FieldWork

Community Dynamics in Warmer Mountains

Many of the most dramatic biological impacts of climate change are mediated by species interactions. Still, we largely ignore how climate change influences the way species interact, and how this affects community dynamics. Due to their steep climatic and ecologic gradients, mountains are excellent systems to study how species interactions will influence community dynamics in future climates. As part of my doctoral research, in collaboration with Loic Pellisier, and Jake Alexander, we transplanted pieces of alpine meadow to lower elevations in the Swiss Alps to investigate how climate change alters the performance of different species and the nature of the interactions among them.

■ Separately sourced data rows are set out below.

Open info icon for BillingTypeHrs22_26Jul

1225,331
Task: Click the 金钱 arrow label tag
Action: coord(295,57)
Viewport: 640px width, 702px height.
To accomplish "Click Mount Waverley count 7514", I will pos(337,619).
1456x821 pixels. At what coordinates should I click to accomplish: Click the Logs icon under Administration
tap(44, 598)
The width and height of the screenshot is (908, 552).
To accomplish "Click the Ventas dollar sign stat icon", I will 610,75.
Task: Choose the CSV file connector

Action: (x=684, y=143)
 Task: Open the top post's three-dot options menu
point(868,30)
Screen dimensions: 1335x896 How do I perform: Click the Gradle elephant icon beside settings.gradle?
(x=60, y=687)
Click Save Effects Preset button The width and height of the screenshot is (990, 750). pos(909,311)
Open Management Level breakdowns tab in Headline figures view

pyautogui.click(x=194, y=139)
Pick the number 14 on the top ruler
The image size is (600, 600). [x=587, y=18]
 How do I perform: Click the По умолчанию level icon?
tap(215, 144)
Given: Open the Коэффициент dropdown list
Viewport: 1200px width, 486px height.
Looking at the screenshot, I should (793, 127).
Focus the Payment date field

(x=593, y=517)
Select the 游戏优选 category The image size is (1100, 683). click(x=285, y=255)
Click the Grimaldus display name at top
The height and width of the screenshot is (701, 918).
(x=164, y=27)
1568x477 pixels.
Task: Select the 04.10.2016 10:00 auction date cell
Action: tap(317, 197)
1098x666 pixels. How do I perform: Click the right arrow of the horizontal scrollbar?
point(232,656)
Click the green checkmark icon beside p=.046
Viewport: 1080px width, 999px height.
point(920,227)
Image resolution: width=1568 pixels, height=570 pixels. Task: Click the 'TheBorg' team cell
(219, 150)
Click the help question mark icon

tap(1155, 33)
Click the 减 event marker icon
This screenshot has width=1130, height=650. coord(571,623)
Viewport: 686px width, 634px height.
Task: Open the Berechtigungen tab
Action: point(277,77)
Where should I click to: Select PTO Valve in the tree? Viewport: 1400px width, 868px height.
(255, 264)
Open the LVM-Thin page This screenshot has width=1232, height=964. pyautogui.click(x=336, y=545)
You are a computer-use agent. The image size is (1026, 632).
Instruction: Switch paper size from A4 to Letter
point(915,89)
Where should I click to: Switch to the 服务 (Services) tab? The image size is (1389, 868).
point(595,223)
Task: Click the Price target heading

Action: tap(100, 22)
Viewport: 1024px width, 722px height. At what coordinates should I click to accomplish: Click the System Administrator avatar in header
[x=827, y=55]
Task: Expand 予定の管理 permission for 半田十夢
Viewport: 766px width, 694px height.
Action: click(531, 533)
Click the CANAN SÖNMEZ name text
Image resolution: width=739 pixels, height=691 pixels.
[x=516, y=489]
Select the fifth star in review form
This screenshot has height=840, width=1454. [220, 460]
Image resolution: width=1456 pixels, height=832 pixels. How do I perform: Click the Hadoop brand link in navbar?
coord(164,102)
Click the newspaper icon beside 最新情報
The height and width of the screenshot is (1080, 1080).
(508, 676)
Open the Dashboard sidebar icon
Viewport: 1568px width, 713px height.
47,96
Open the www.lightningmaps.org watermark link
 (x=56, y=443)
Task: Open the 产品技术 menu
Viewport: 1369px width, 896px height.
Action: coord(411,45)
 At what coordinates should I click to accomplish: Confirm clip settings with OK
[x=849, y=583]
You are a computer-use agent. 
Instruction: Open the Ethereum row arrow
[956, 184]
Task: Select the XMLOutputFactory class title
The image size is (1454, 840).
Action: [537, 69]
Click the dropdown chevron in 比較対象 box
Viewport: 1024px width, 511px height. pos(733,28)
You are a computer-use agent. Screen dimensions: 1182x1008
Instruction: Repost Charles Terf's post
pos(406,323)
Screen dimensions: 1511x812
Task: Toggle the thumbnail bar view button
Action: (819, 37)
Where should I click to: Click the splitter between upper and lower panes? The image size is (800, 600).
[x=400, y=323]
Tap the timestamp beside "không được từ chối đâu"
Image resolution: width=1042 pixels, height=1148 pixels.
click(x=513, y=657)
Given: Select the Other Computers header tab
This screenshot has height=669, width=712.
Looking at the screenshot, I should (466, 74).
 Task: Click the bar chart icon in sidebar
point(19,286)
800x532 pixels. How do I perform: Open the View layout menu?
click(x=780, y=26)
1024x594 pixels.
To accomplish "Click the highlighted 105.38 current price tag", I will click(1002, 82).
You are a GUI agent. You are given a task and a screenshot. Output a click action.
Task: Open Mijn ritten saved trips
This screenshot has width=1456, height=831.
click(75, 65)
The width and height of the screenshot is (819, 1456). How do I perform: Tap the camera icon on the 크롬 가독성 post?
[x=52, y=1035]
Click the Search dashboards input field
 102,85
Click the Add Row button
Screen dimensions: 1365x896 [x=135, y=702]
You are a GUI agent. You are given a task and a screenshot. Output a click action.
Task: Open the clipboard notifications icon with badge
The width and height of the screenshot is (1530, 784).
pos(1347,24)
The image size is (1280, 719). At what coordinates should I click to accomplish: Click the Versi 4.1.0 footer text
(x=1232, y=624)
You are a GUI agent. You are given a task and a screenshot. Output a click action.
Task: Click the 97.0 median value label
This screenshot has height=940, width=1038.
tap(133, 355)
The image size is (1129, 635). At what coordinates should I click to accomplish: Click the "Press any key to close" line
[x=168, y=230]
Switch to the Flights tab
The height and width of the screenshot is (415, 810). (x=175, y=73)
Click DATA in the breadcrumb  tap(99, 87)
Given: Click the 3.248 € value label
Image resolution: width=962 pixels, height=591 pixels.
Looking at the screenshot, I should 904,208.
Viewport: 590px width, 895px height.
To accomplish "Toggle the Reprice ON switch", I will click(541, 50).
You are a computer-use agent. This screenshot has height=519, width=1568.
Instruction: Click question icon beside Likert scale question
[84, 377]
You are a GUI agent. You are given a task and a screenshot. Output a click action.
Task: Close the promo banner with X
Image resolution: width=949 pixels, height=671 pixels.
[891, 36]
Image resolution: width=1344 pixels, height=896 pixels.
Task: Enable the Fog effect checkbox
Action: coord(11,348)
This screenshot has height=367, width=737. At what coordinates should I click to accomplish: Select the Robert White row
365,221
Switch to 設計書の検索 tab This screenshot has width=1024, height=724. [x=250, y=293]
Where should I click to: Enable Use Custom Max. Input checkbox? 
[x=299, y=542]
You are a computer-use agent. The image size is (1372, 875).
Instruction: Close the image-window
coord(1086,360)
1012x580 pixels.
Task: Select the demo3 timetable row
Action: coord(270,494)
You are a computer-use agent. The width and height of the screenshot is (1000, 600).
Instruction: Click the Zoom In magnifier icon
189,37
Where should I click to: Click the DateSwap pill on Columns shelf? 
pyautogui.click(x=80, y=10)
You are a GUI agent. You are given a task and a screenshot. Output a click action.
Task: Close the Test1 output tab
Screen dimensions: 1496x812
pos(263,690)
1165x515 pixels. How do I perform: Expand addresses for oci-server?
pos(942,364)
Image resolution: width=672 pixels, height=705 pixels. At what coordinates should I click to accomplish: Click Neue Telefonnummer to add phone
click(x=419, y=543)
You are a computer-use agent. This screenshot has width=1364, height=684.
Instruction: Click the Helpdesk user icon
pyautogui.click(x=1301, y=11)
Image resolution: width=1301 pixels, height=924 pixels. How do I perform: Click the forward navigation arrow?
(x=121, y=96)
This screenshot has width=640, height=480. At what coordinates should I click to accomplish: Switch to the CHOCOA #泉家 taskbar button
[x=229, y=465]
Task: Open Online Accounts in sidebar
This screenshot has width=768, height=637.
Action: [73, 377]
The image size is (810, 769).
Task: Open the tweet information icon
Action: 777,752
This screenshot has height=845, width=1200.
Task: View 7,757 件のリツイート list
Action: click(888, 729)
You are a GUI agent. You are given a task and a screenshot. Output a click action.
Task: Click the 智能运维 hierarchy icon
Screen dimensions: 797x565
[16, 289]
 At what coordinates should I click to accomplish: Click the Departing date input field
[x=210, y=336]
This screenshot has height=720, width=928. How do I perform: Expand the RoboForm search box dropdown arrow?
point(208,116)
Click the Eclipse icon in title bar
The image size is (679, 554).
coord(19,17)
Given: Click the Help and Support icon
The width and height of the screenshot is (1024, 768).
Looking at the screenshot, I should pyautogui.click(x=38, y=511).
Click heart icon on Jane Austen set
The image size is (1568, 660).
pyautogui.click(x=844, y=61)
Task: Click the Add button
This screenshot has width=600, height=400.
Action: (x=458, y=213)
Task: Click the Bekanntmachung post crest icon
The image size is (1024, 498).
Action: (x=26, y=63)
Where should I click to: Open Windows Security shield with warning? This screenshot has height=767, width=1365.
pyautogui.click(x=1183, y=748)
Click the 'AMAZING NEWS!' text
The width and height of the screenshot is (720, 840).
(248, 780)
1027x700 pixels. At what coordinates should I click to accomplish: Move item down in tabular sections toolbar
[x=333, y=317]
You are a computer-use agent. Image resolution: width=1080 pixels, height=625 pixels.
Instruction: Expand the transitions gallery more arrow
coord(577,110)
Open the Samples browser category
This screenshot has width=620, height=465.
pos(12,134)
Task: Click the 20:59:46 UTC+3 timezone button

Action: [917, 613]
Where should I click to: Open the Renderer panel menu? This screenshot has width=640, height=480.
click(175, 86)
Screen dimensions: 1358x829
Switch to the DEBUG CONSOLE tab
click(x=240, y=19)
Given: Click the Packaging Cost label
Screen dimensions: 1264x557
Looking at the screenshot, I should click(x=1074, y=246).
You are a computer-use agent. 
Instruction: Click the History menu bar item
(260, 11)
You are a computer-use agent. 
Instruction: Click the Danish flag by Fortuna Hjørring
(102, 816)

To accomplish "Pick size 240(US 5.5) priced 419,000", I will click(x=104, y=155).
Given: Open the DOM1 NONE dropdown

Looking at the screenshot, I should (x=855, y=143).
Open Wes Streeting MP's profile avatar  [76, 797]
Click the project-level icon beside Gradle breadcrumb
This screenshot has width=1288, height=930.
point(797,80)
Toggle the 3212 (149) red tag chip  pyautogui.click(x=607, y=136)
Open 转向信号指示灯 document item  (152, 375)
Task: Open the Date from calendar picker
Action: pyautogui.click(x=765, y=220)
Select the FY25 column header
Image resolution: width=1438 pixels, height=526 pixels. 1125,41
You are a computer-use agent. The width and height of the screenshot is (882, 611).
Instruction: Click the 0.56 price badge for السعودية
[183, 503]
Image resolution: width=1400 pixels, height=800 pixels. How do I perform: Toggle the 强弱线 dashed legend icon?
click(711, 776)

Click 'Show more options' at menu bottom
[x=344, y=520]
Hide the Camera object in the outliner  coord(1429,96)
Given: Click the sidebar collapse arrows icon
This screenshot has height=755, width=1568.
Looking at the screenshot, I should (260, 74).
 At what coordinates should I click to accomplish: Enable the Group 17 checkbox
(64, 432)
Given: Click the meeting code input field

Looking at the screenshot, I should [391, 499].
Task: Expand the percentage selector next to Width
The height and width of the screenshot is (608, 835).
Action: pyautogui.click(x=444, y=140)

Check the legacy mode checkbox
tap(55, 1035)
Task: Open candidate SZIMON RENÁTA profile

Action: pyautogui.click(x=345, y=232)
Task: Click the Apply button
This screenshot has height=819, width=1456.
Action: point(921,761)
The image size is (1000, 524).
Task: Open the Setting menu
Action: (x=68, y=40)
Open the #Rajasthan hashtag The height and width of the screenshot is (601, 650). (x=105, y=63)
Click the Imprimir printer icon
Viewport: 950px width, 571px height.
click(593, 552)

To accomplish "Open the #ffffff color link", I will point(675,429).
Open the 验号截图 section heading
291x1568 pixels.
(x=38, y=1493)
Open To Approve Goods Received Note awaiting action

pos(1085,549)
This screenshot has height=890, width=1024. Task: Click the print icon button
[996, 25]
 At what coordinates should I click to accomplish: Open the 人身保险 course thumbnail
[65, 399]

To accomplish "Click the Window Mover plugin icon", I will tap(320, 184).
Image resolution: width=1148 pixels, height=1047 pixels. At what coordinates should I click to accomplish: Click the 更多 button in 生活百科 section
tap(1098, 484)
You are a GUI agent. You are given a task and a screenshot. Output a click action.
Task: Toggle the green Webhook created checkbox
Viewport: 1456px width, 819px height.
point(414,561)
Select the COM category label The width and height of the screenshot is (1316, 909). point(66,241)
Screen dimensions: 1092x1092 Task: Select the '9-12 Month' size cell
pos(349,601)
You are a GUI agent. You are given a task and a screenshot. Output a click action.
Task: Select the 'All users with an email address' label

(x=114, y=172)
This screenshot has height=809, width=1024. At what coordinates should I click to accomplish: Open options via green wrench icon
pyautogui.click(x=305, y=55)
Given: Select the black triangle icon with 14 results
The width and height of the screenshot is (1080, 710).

Forest diversity in a volcanic mosaic

For the last 20 million years, volcanic activity in south-central Mexico has created a geological mosaic that shapes the patterns of structure and diversity of the vegetation across the region. In El Tepozteco National Park, just a few miles south of Mexico City, oak forests cover a complex geomorphological landscape composed of eroded lahars and lava flows of different ages and degrees of soil development. For my Bachelor research thesis, I described the patterns of oak forest diversity and structure across this geomorphological mosaic, analysed its relation to landscape-scale environmental heterogeneity, and studied the potential of analysing Google Earth satellite image attributes to model and predict vegetation properties.